> _Task to complete_: Can you resume the passage on GPGV variants in vineyards and write what comes next after its final sentence?

> _Text for analysis_:
Content starts

In addition to the presence/absence of GPGV in the samples, this work highlights two distinct situations at the viral genomic level. Indeed, one vineyard is infected by a single variant, identity percentage ≥ 99%, as previously defined for GPGV (Hily et al., 2020), represented here by samples from the Bolgheri region, while the other vineyard (Riccione) is infected by at least two (or more) variants. These results indirectly, but strongly, suggest probable independent introduction/transmission events of GPGV in two out of the three locations specifically looked at, in this transcriptomic study. These situations are probably the result of transmission events through grafting (Saldarelli et al., 2014) and movement of infected material as previously suggested (Al Rwahnih et al., 2016; Fajardo et al., 2017; Wu & Habili, 2017). They may also have occurred horizontally by vectors either in the nursery or in the vineyard, with distinct variants of the virus being detected at each location, regardless of the clonal background of the grapevine. In addition, the detection of these different variants according to location, each displaying probable differences in fitness, may results in differential virus accumulation as observed above. Overall, this in silico work add onto the so-far limited knowledge on the natural transmission of GPGV in vineyards (Bertazzon et al., 2020; Hily et al., in press).

Content ends

> _Material shown_:
Content starts

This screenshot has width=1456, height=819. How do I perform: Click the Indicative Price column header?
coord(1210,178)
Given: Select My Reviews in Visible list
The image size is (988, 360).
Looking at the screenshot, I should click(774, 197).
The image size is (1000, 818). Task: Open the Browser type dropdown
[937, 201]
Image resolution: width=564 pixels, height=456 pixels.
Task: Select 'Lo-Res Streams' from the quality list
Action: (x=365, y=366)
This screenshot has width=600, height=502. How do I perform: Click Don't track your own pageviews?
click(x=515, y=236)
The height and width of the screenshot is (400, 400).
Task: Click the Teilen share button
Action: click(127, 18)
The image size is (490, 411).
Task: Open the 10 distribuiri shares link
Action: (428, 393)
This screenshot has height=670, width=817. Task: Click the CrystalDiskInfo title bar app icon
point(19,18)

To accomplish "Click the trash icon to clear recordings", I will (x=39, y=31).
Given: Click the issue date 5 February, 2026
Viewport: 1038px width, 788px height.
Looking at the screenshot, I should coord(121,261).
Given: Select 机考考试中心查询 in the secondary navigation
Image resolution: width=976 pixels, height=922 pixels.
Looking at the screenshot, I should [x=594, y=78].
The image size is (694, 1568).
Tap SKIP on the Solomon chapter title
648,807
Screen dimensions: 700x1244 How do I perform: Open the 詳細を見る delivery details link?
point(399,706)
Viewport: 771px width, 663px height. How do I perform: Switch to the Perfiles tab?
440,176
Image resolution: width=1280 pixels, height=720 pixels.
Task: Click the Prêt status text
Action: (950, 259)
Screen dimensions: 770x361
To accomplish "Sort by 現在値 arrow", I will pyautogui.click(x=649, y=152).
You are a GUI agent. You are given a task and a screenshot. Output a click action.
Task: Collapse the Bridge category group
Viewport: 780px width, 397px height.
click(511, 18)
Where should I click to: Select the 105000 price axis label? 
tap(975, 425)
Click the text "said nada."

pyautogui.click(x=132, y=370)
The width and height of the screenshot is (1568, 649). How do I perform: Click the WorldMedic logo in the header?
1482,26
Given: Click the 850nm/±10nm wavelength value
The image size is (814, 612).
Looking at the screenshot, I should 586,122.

Content ends

> _Reply_:
Lately, datamining is becoming a very important and powerful tool to identify new pathogens, as well as new variants of known viruses, such as from the now well-known Coronaviridae family for example (https://virological.org/t/serratus-the-ultra-deep-search-to-discover-novel-coronaviruses/516) (last visited 04/2021). Datamining can be also utilized to increase the number of complete genome sequences for downstream studies on the evolutionary history of specific viruses for example (Hily et al., 2020). In this work, datamining can be considered as an in-silico tool to monitor post facto the sanitary status of any vineyards around the world from which data have already been collected, published and made publicly available. There are a few pitfalls regarding datamining as a tool. Indeed, we do not have always all the details regarding the samples (i.e. metadata about the samples such as the exact origin and location of collection). We do not have the choice of the technology with which data were obtained nor the quality of the sample. However, the information being generated is still very valuable, it has already been paid for and therefore almost free (other than the time of analysis), it is available to anyone and most of all, it is ever growing.